Most likely, it won't work, and will come at a heavy cost, both direct and indirect.
In transportation-planning speak, the reason road widenings rarely alleviate traffic congestion comes down to two words: induced demand. Think of traffic less like a constant flow of vehicles, and more like a gas which expands to fill its container. If you create more road space, it "induces demand" for more driving. Some people will drive who otherwise would have skipped the trip or taken a different route. Some will drive at rush hour who otherwise would have chosen a less-busy time of day. Over time, more homes and businesses will locate farther apart from each other, to take advantage of the increased road capacity. Congestion will soon return to previous levels.
Want evidence to further understand this phenomenon or to help you convince others?
- Here's a Strong Towns article about why road widening doesn't work (and the converse: removing or narrowing roads does work) with case studies from four cities: Houston, Dallas, Louisville, and Rochester.
- Here's another Strong Towns article on why urban freeway expansion is futile, with more of an engineering bent.
- In 2016, we profiled and shared a study by the Frontier Group on the high costs of highway boondoggles.
- Our friends at City Observatory did an in-depth look at Houston's Katy Freeway, one of the widest in the world, which was expanded to 23 lanes at a cost of $2.8 billion.

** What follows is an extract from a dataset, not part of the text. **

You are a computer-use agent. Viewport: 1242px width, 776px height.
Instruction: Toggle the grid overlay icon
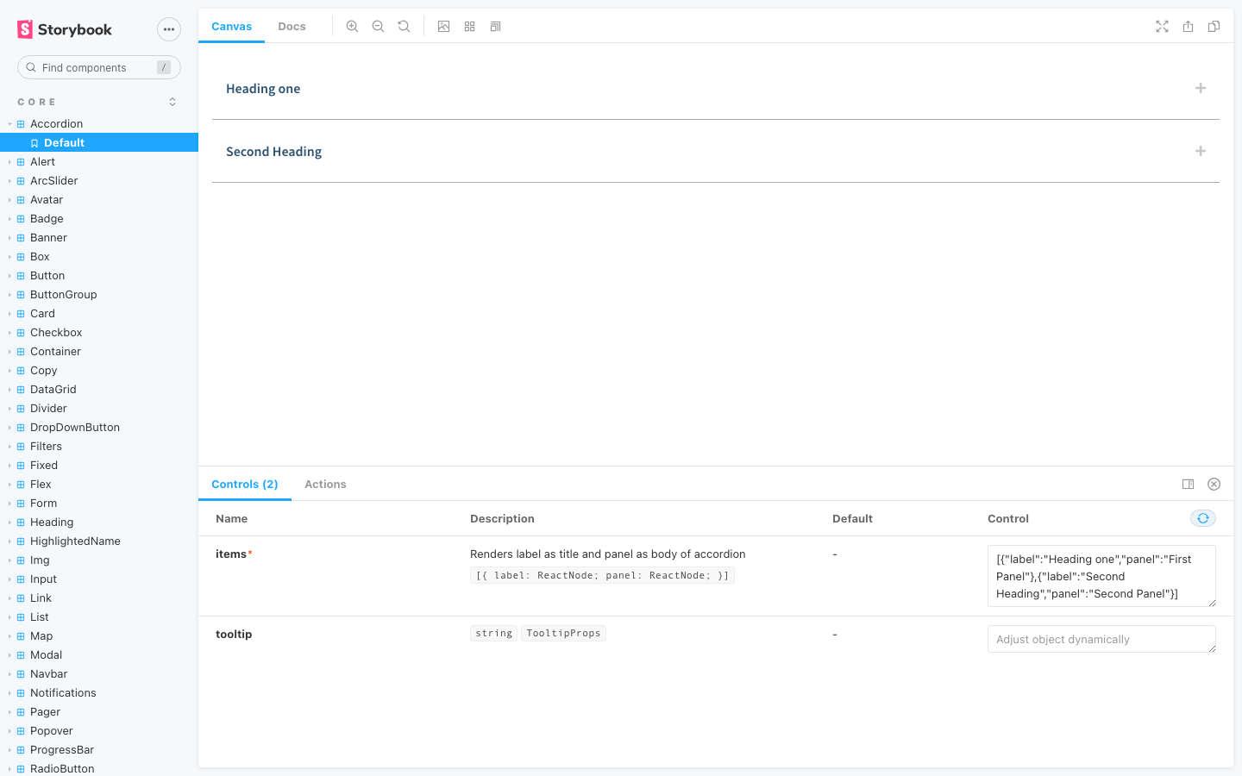click(x=469, y=27)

In the three years following the project, PM rush hour travel times actually increased by over 50%.
- An academic study in 2009 demonstrated the induced demand effect for urban freeways.
Large infrastructure projects like highway widenings are often accompanied by studies that purport to show great economic benefit. These studies are in fact misleading and pseudoscientific, and show vastly inflated, illusory benefits. These links explain why.
The downsides of widening a highway are many: a wider road means increased pollution, a more formidable barrier between neighborhoods, and of course the direct expense of maintaining and eventually replacing the roadway.